* **Task**
Could you give the listing again exactly, without its pictures?

━━━━━━━━━━━━━━━━━━━━━━━━━━━━━━

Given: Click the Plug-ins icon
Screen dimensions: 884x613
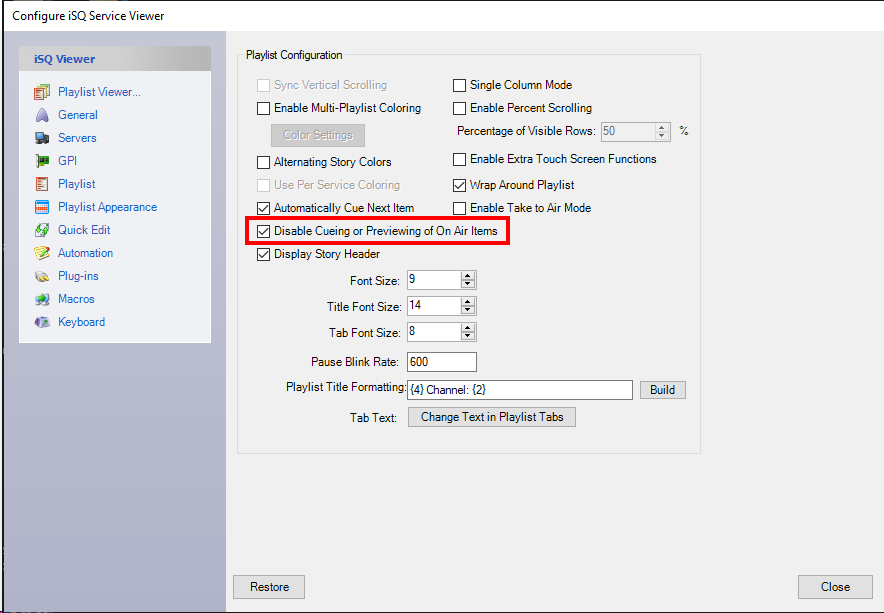Looking at the screenshot, I should coord(42,276).
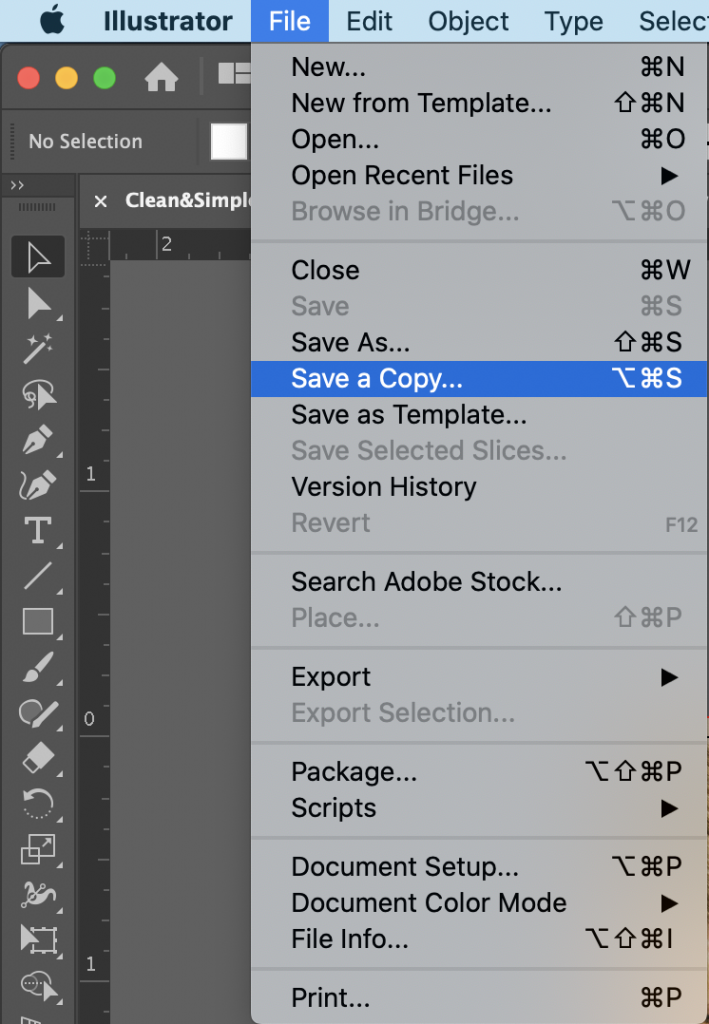
Task: Expand the Open Recent Files submenu
Action: coord(479,175)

━━━━━━━━━━━━━━━━━━━━━━━━━━━━━━

* **Exercise response**
Given: Click the Plug-ins icon
Screen dimensions: 884x613
Looking at the screenshot, I should coord(42,276).
Task: Expand the Open Recent Files submenu
Action: coord(479,175)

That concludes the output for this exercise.